Meyerson says "sock", but the actual language of the JCT report is "impact." That's a really important distinction. JCT doesn't expect the excise tax to actually apply one third of all plans, as Meyerson implies.* It estimates that 80 percent of the revenue raised by the proposal would come from income and payroll taxes on higher wages that result from employers switching to cheaper health care plans and moving the savings into higher wages. That's why its tethered to CPI rather than health inflation: To slowly extend the incentive for employers to buy cheaper care.

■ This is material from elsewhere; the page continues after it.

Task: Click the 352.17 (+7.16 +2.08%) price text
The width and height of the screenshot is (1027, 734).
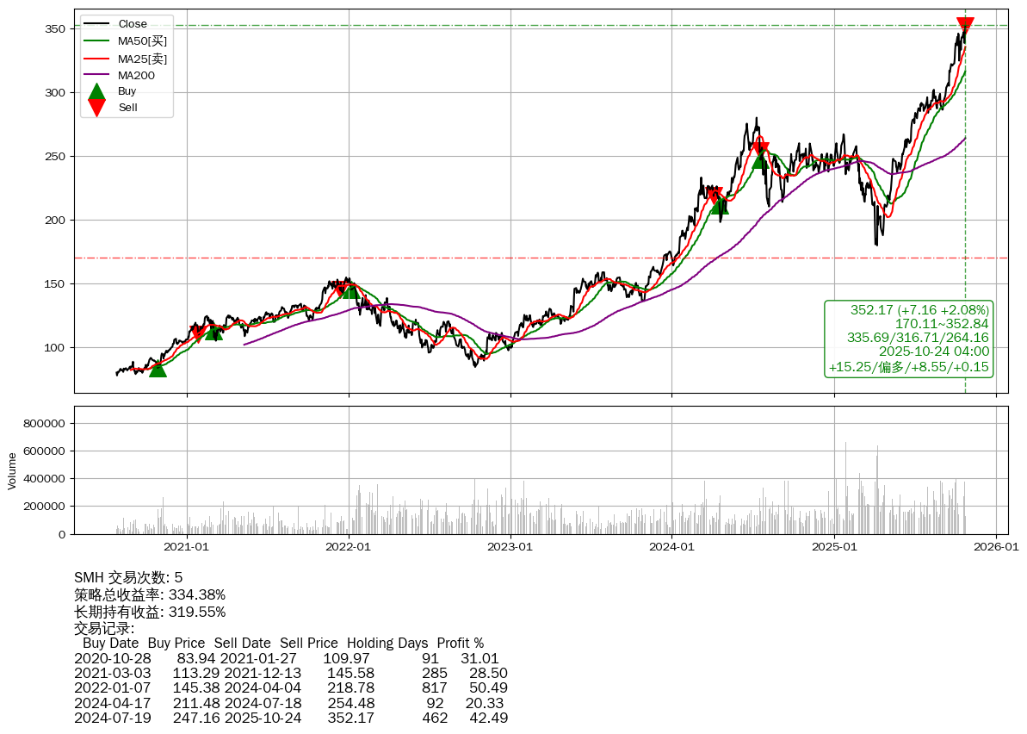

Meyerson is right that this will extend the tax beyond Cadillac plans. He's right that Americans might reject this tax creep, and unions especially will be peeved to know their hard fought benefits might come under attack. He's right that employers might switch to cheap plans and pocket the savings themselves. After all, if health care inflation has been so devastating, why haven't they done this already? Like so much with health care reform, we're living on assumptions. But let's at least be honest about the assumptions. The excise tax is designed to raise the vast majority of its money over time by encouraging your employer to pay you higher wages -- and taxing those wages to pay for reform.
*Re-reading Meyerson, I don't think I gave him enough credit. He introduces, then argues against, the assumption that the excise tax would move more compensation into wages. I think our main differences are of emphasis rather than understanding.